# Free Tamper-resistant outlet checker



## kbsparky (Sep 20, 2007)

Leviton is offering a free tamper-resistant outlet tester.

Click here for the form to fill out.


----------



## electricista (Jan 11, 2009)

That is an odd item. I cannot see what they item will do. I can use my drill or any cord and plug item to see if I can plug into it. Maybe it is designed to not go in but it doesn't look that way.:icon_confused:

I ordered one anyway-- they probably just want your email address but I use one I setup for this purpose.

Thanks Sparky we will see what it is soon enough.


----------



## MarkyMark (Jan 31, 2009)

The only use I can see for this is maybe for demonstrating how TR receptacles work to new homeowners.

That being said, I filled out the form for a free one as well :thumbsup:

Thanks for the link.


----------



## randas (Dec 14, 2008)

On the back side it only has one prong.
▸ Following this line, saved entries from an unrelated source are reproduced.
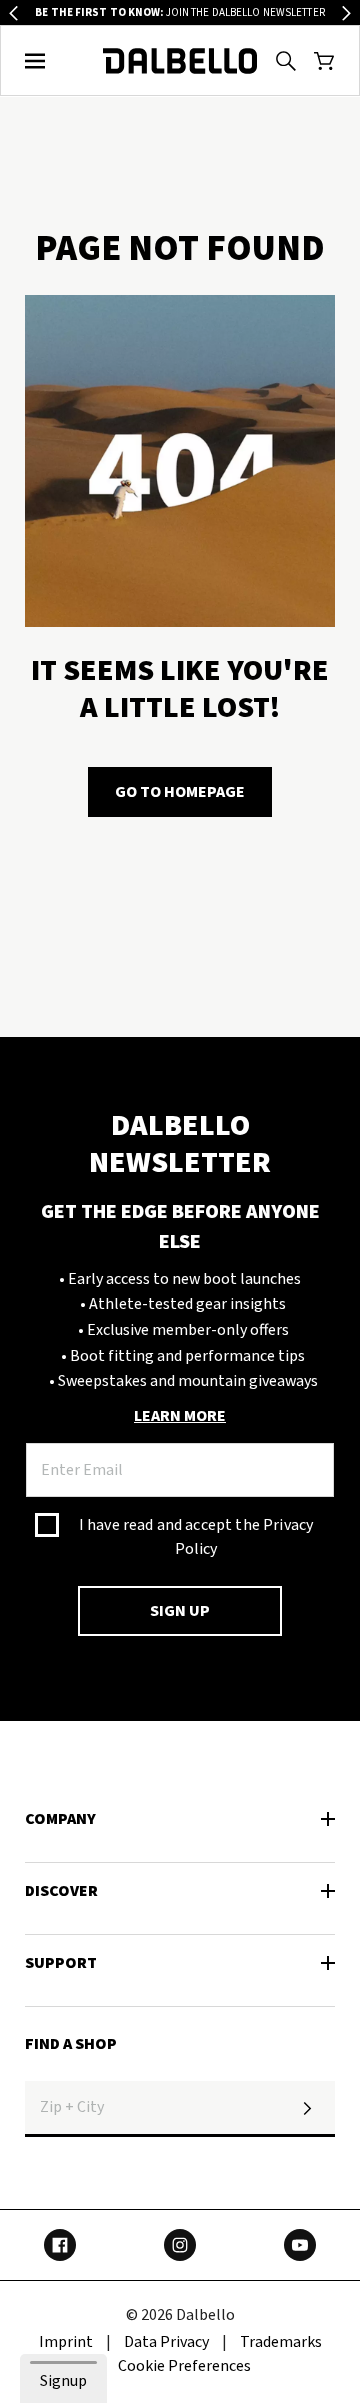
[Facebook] (60, 2245)
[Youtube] (300, 2245)
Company (60, 1819)
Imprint (66, 2342)
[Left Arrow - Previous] (13, 13)
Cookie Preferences (184, 2366)
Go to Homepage (180, 792)
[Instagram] (180, 2245)
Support (61, 1963)
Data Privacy (166, 2342)
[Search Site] (286, 61)
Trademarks (281, 2342)
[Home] (180, 61)
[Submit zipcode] (307, 2109)
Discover (61, 1891)
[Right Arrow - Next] (346, 13)
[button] (35, 61)
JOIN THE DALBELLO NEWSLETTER (180, 12)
I guess you use that side to verify that it wont open by just pushing in one side.


----------



## Yillis (Apr 21, 2008)

I want one....but I'm in Canada


----------



## Chris Simms (Oct 23, 2007)

randas said:


> On the back side it only has one prong. I guess you use that side to verify that it wont open by just pushing in one side.


That side is so you can drill a hole in it and hang it on your key chain:thumbsup:


----------



## 76nemo (Aug 13, 2008)

Yillis said:


> I want one....but I'm in Canada


PM me with an address if you really want one. I'll see that you get it


----------



## mattsilkwood (Sep 21, 2008)

i dont know what it does but i figured i needed one  after all how often do you get a free tool?


----------



## Kletis (Jan 18, 2008)

I signed up for one too. I will probably never use one...but it is free!!!


----------



## kbsparky (Sep 20, 2007)

yeah, I wonder what look would appear on the face of a P&S representative, if you showed up at his display booth with one of those!! LOL


----------



## MarkyMark (Jan 31, 2009)

Just got mine in the mail today.


----------



## 480sparky (Sep 20, 2007)

MarkyMark said:


> Just got mine in the mail today.


I got mine last week.... Pretty simple thingamabob, and I'm sure 157 trees will give their all in the coming years now that Leviton has my address.


----------



## MDShunk (Jan 7, 2007)

I got mine in the mail today. I'm going to offer 20 bucks to the person tomorrow morning that can tell me what it is.


----------



## 480sparky (Sep 20, 2007)

MDShunk said:


> I got mine in the mail today. I'm going to offer 20 bucks to the person tomorrow morning that can tell me what it is.


If I tell you now, will you give me $20? :laughing:


----------



## MDShunk (Jan 7, 2007)

480sparky said:


> If I tell you now, will you give me $20? :laughing:


Only if you show up at the shop at 6:30 tomorrow morning.


----------



## 480sparky (Sep 20, 2007)

MDShunk said:


> Only if you show up at the shop at 6:30 tomorrow morning.


 
I'm all over that like flies on...............:whistling2:


----------



## JRent (Jul 1, 2008)

I got mine today...IT WENT DIRECTLY TO THE GARBAGE!!!:thumbsup:


----------



## Celtic (Nov 19, 2007)

When I get mine, I putting it up for sale on eBay....with a $20 reserve :jester:


----------



## chenley (Feb 20, 2007)

GRRR. For some reason I thought the thing sticking out of the back would tell how much tension it takes to pull it out. Well just another thing to put on the shelf in the shop to catch dust.


----------



## itsunclebill (Jan 16, 2007)

I'd be for rigging the thing up so a cord comes out the end where the 2 prongs are and leaving it where I can watch


----------



## jbfan (Jan 22, 2007)

MDShunk said:


> I got mine in the mail today. I'm going to offer 20 bucks to the person tomorrow morning that can tell me what it is.


Did you lose the $20?


----------



## manchestersparky (Mar 25, 2007)

I'm taking mine to the office to let the rest of the people there figure out what it is!


----------



## 480sparky (Sep 20, 2007)

Let's send one to Kevin, Tommy, Richard and Roger and see if they can figure it out! :laughing:


----------



## Celtic (Nov 19, 2007)

480sparky said:


> Let's send one to Kevin, Tommy, Richard and Roger and see if they can figure it out! :laughing:



:thumbup: :laughing:


----------